La première impression est celle d'un parfum sucré mélangeant le boisé aux herbes sèches (la torréfaction est présente, sans être très forte) avec des nuances épicées, rappellent parfois le clou de girofle.
 En bouche,  l'infusion est bien charpentée, très présente, avec cependant très peu d'astringence et une impression sucrée plutôt qu'umami. En plus des arômes boisés et d'herbes sèches, on trouve aussi des notes plus végétales.
Rustique d'une certaines manière, puissant et riche, ce sencha n'en est pas moins très fluide.
C'est moins un changement qu'une complexification qu'apporte les seconde et troisième infusions. Viennent s'ajouter aux caractéristiques de la première infusion des notes plus florales avec des arômes plus tranchant et vif, une agréable et fraîche sensation "savoneuse".
L'impression sucrée et chaleureuse reste dominante avec toujours un after profond et une grande longueur en bouche.
Le Musashi-Kaori de Hon.yama (nous sommes dans le secteur de Uchimaki, encore tout proche du centre de Shizuoka mais au relief pourtant étonnamment accidenté) offre une expérience différente, sans être exempt évidemment de points communs. Comme celui de Sayama, les feuilles ont subi un flétrissement mais clairement plus important.
 On a d’emblée un parfum bien plus floral, un peu citronné et épicé (clou de girofle encore), où le caractère boisé et sucré semble passer en arrière-plan. Cet ensemble aromatique évoque aussi un agréable et rafraîchissant parfum de savon.
L'astringence est encore très légère mais on note cette fois une petite pointe d'umami. Là encore l'infusion est très pleine et présente en bouche mais très veloutée.  

Ici, compte tenu de la richesse déjà grande, les seconde et troisième infusions sont dans la continuité, toujours très aromatiques (peut être un peu plus fruitées) et veloutées.

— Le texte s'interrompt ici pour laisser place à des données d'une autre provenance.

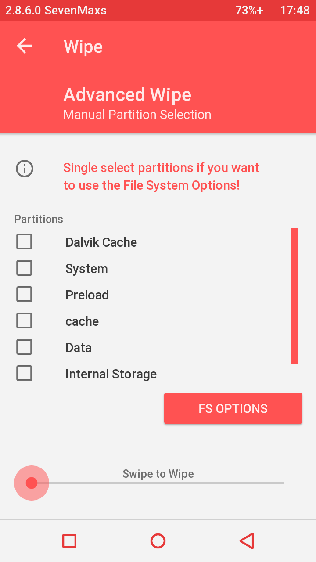Tap the Internal Storage label
Viewport: 316px width, 562px height.
[x=111, y=374]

Ce qui ressort en premier lieu de cette double dégustation est un cultivar Musashi-kaori très puissant. Beaucoup d'arômes, de goûts, de persistance, etc. Une absence d'astringence marquée et une présence sucrée importante sans umami mis en avant. Le boisé et l'épicé semblent être des arômes communs mais dans le détails, ces deux sencha s'expriment de manières bien distinctes aussi.
Rustique et chaleureux, celui de Sayama est puissant mais très fluide, et peut ainsi être préparé très chaud et être consommé à grosses goulées. Celui de Hon.yama est du point de vu aromatique plus foisonnant encore, puissant il procure une infusion qui n'est en aucun cas lourde, mais plus veloutée que fluide.
Musashi-kaori n'est décidément pas un cultivar lambda, il est bien singulier, peut-être pas à être mis entre toutes les mains (sur tous les palais ?) mais en tout cas extrêmement intéressant et plein de possibilités.